This method will work but will require a large grid and consequently be quite slow. And order of magnitude or two faster than this is possible if you are clever.
Given the exercise boundary, the American Option Price can be written exactly as a one-dimensional integral. That is the key insight to this superior method.
( I'm a fixed income quant, so I didn't look for it until now.) For a more advance model than Black-Scholes, e.g. local vol I don't expect it can be extended, and one would then need use some PDE based method.
Your intuition is quite correct. These methods (Leif et al) do not extend well to different boundary or intermediate conditions that are quite necessary in real life scenarios. AFAIK, there are a few teams on the Street that do fairly advanced numerical analysis, but most resort to Monte Carlo or some statistically-informed perturbation theory.
(I wish I could talk more, but yeah, legal obligations)
Monte Carlo might be ok to OTC derivatives, however for automatic market making of exchange traded option, which are mostly American, it would be too slow.
I go through academic literature on a regular basis, hoping that some kind of really major improvement might magically appear. Usually the ideas are great, but they don’t survive real life equities markets ( from dividends to non convex payoffs, local vol etc )
Crank-Nicolson is probably the least objectionable part of the method, but I prefer ADE.
There are two numerically painful parts of the problem: the advection term and the oscillation inducing terminal condition (because it has a discontiuous derivative). I like to deal with advection by transforming the equation to an advection free equation. I'm under NDA on the best solution to the oscillatory terminal condition so I can't give that one away unfortunately.
Indeed, a transformation (of some kind) is fairly standard, including the derivation for the standard analytic solution for European options.
AFAIK, discontinuous first derivative per se may act as a seed to an oscillation due to its high frequency content that are not captured by any finite resolution algorithm (n.b. Gibbs phenomenon). But it is Crank-Nicolson that characteristically creates these oscillatory problems -- in other words, there are algorithms that can gracefully handle the discontinuity without creating oscillation.
Yeah, the discretization interacts with the oscillation for sure.

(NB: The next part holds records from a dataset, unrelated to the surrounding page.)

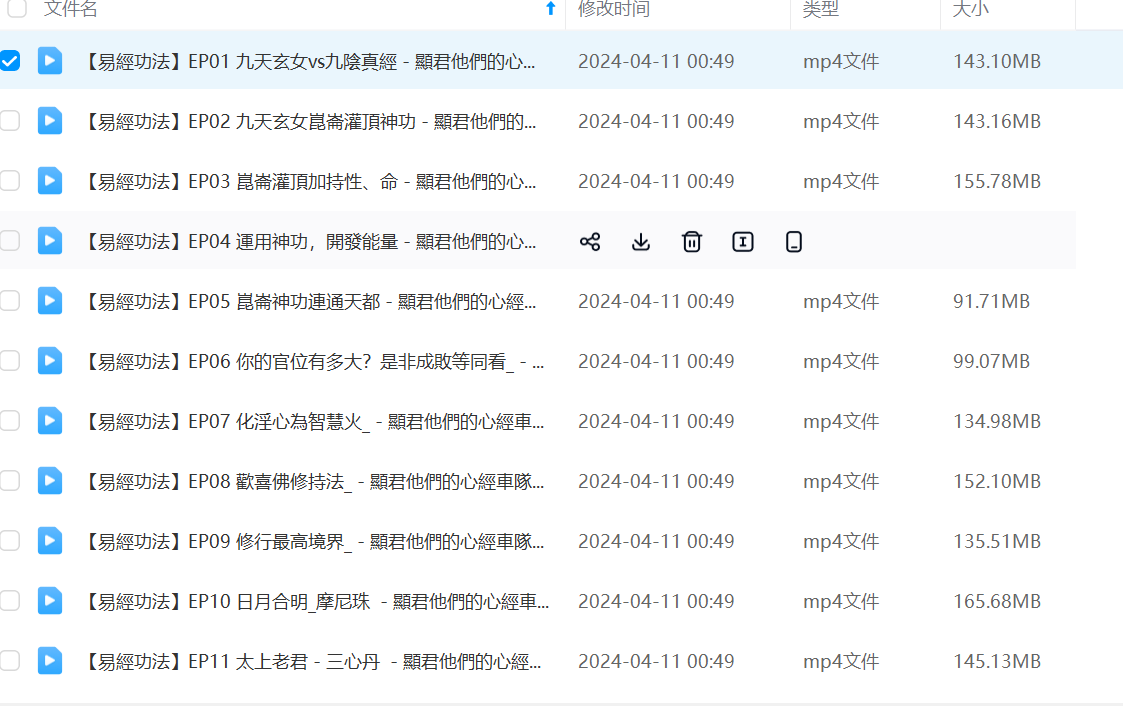Click the 类型 column header
Image resolution: width=1123 pixels, height=706 pixels.
tap(820, 9)
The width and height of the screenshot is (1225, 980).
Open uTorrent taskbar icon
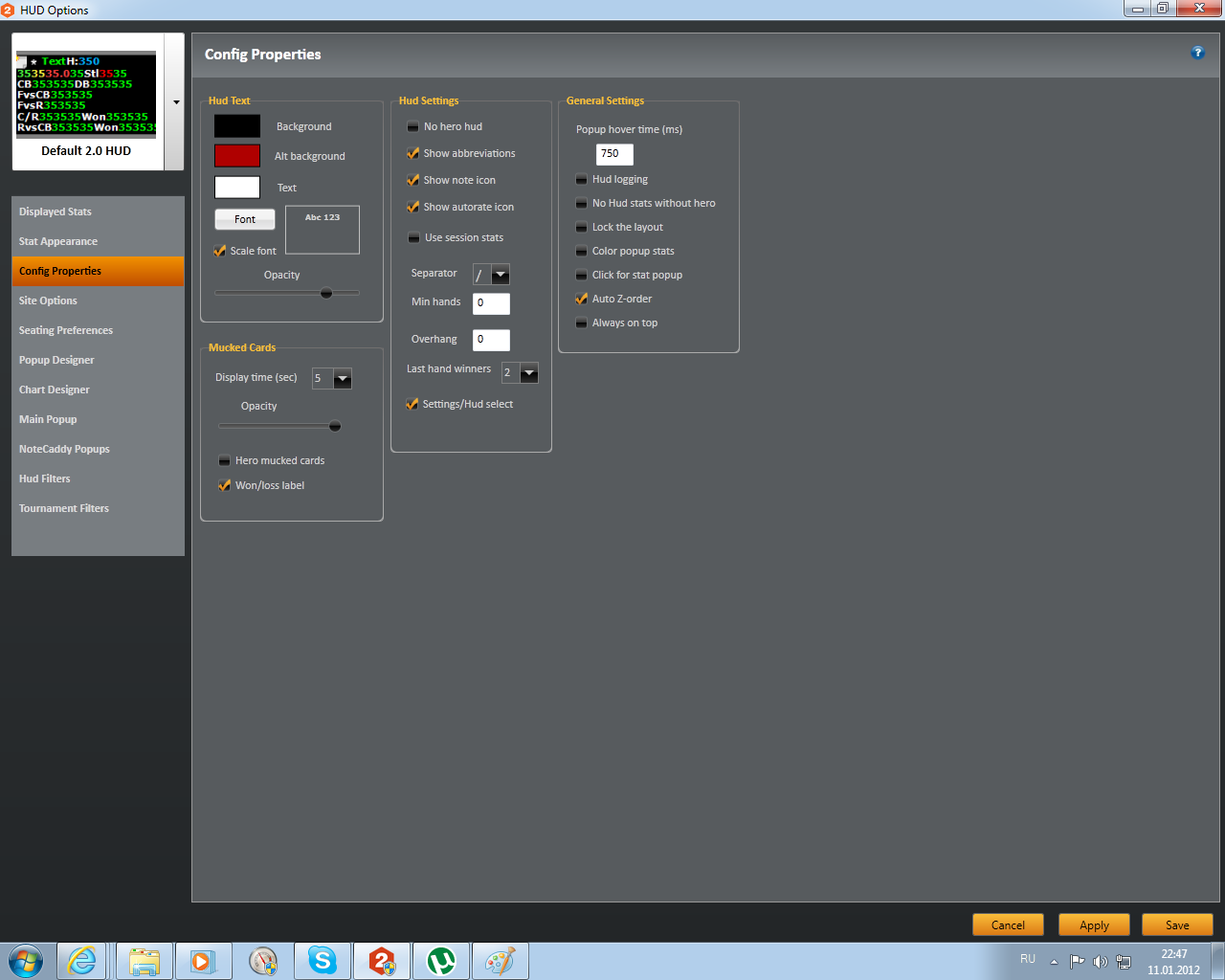[x=441, y=961]
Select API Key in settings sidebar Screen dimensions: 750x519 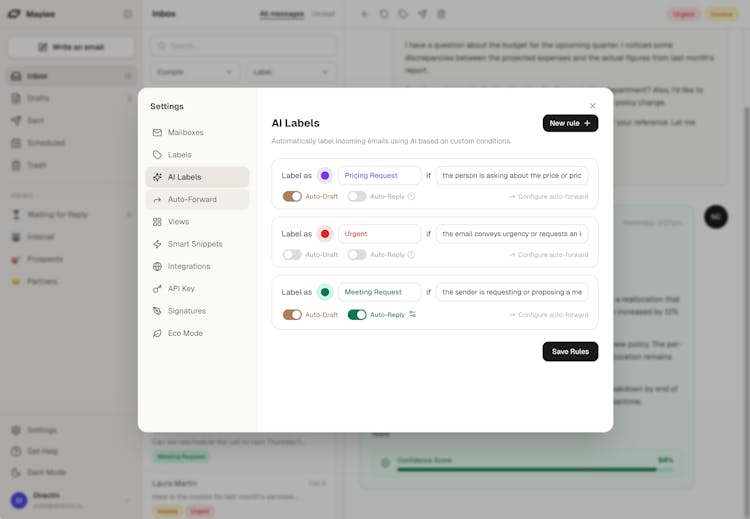point(181,288)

Full implicit is better than CN with regards to oscillation for instance, but I don't think would be a net win. Running a few implicit steps before switching to CN might help, though I've never tried it.
Real historical data might not cover current market state.
For example, option price among other params depends on the interest rate. For the last decade interest rate was around 0% in Europe and slightly higher in US. If you train on that data only, there is no chance to "learn" option prices in the high-interest-rate environment which we saw for the last few years. Hence, you need synthetic data to learn that region of the market space.